Burbujas y política monetaria
¿Cómo debe la política monetaria responder a una posible burbuja financiera? La respuesta de economistas y banqueros centrales a esta pregunta ha ido evolucionando en los últimos años, pero el debate dista de estar cerrado.
Antes de la crisis financiera que provocó la Gran Recesión, el enfoque estándar –lo que podríamos denominar la doctrina Greenspan– abogaba por un mandato muy estrecho de la política monetaria que consistía, en su forma más cruda, en estabilizar la inflación en torno a un determinado objetivo.
Bajo esta perspectiva, los bancos centrales solo debían responder a fluctuaciones en los precios de los activos (como la bolsa o el inmobiliario) en la medida en que impactaran sobre la actividad económica y la inflación.
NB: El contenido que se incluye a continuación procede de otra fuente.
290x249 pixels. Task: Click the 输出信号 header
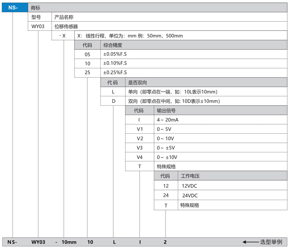click(166, 111)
La lógica que guiaba a los bancos centrales no diferenciaba entre las fluctuaciones puntuales en los precios de los activos y las burbujas, entendidas como desviaciones desorbitadas y persistentes. Se creía que, tras el estallido de una burbuja, la política monetaria podía reaccionar con suficiente rapidez y contundencia para mitigar el impacto sobre la actividad económica y la inflación.
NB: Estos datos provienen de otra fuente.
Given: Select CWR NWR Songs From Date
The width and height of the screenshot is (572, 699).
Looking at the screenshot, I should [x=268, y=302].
Pero llegó la crisis y la doctrina Greenspan se fue al traste. Hemos aprendido que el coste de algunas burbujas es difícilmente gestionable ex post, porque la mala asignación de recursos que provocan mientras crecen tiene efectos negativos duraderos y por la inestabilidad financiera que generan cuando se pinchan.
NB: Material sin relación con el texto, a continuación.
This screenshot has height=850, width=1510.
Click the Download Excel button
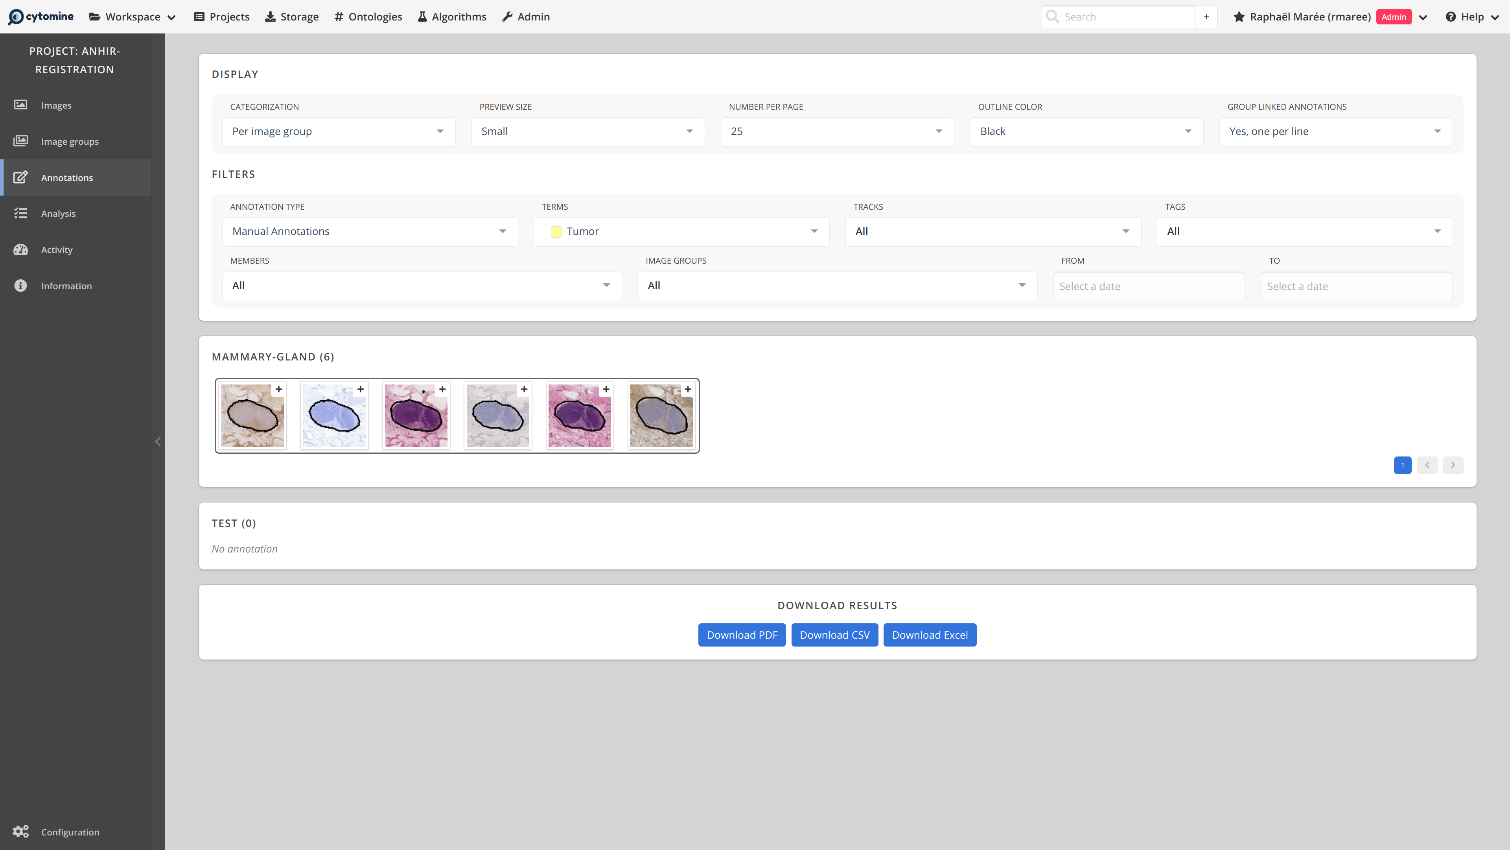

A la vista de lo sucedido, la doctrina ha evolucionado, y los principales bancos centrales reconocen hoy la importancia de la estabilidad financiera. Sin embargo, aún son minoría los que creen que es la política monetaria la que debe intentar deshinchar o pinchar burbujas. Se sigue argumentando que las subidas de tipos necesarias para poderlo hacer serían demasiado grandes y producirían un daño enorme sobre la economía real.
De forma más o menos explícita, el grueso de la responsabilidad de la lucha contra la formación de burbujas se ha circunscrito al ámbito de la regulación y la supervisión financiera –por ejemplo, a través de la denominada política macroprudencial, que puede imponer recargos de capital a determinadas actividades–. Desde este ámbito, además, también se ha endurecido la regulación del sector bancario para que esté mejor preparado para absorber las pérdidas que pudiera provocar el pinchazo de una burbuja.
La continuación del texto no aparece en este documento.